Mercury was born with four extra incisors. According to rock’n’roll lore, he believed those extra teeth contributed to his phenomenal vocal range. As such, even though dental surgery was common at the time, especially among celebrities, he refused to ever have his teeth “fixed.” His voice was his life, his unique talent that made Freddie Mercury Freddie Mercury, and he would not do anything to risk that.

And so he kept his too-big, crooked smile.

Writers should take this example to heart. There are basic rules for writing, how-tos that explain how to best and most clearly express ideas to your readership. But those are just the basic rules. Anyone can learn and follow them — even AI/plagiarism programs. Especially plagiarism programs. Toss in those basic rules and a few genre tropes, sit back, and voila, the plagiarism software will spit out a rote, by the numbers story.

There will be absolutely nothing unique about that story. Nothing personal, unusual, quirky, or human.

As writers, we endure plenty of complaints about our work; not just the genres and subject matter of our stories, but the style in which we write them. Too much dialogue. Not enough dialogue. Too many parenthetical phrases. Too few parenthetical phrases. Too many ellipses. Where are all the ellipses? There should be more ellipses! What’s with all the italics? You definitely should have used italics there, and there, too. And what’s with all the commas, semi-colons, colons, and em-dashes?

And so on and et cetera.

But you know what? All that dialogue, all those parenthetical phrases and ellipses and italics and em-dashes — well, those are your too-big, crooked smile. Those are your voice.

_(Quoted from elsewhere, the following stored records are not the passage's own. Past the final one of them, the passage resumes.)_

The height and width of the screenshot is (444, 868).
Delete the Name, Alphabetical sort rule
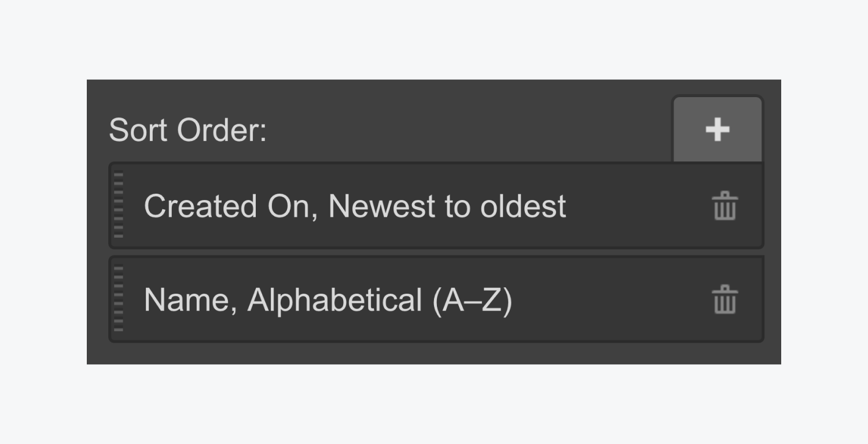(x=724, y=300)
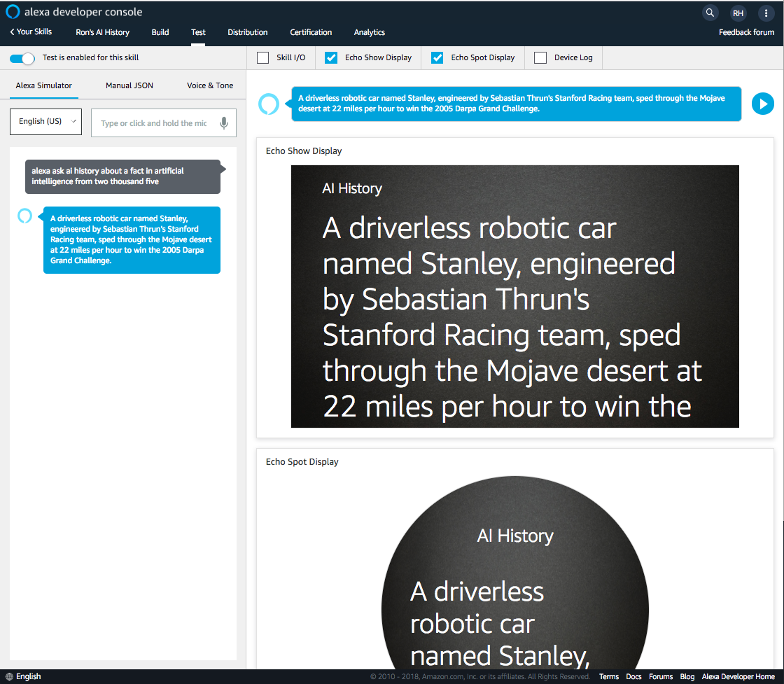Open the three-dot more options menu
Image resolution: width=784 pixels, height=684 pixels.
[767, 13]
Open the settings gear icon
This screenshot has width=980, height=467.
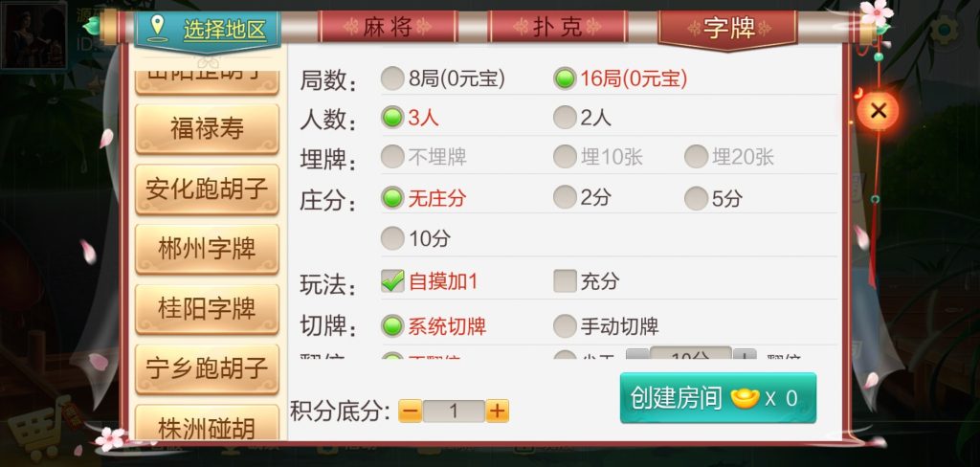point(944,30)

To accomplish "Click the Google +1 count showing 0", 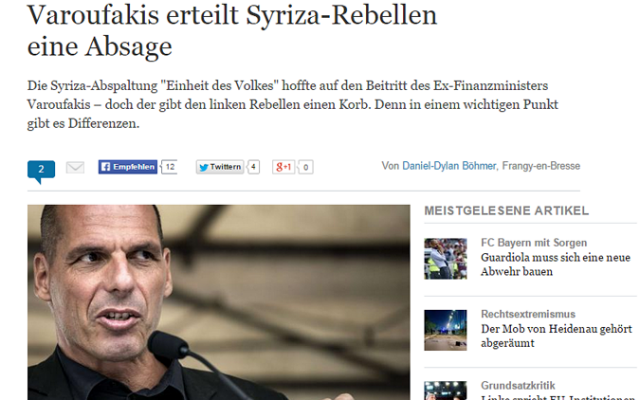I will (x=306, y=167).
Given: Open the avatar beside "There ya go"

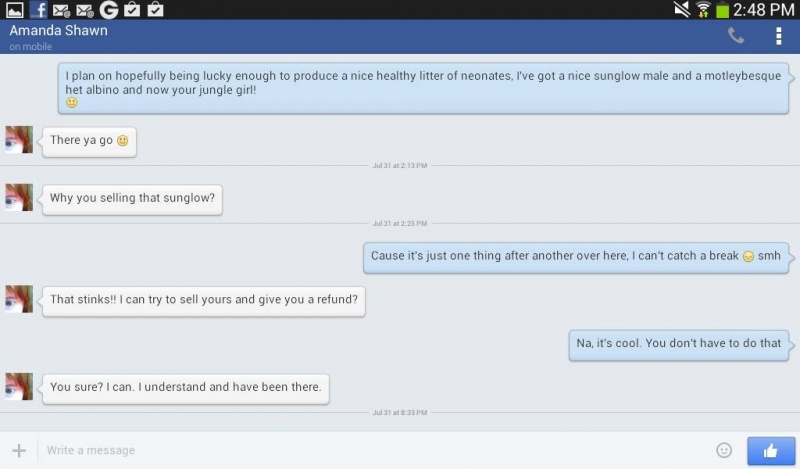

The unique style in which you craft a story marks it as your story. Not someone else’s story. Not the creation of plagiarism software. Yours.

So let the haters and the critics complain. Let them wind themselves up into a knot and shout until they are purple in the face. But don’t fix your smile. Sure, follow the basic rules to communicate clearly with your reader (although particularly skilled writers can get away with breaking those rules; James Joyce, anyone?). But beyond those rules, write the way you want. Use all the bolds and semi-colons and run-on sentences that you want.

Write in a way that reflects you.

Make your story personal, unusual, quirky, and human.

[Written by Rebecca Buchanan.]

2 thoughts on “Musings: Don’t Fix Your Smile”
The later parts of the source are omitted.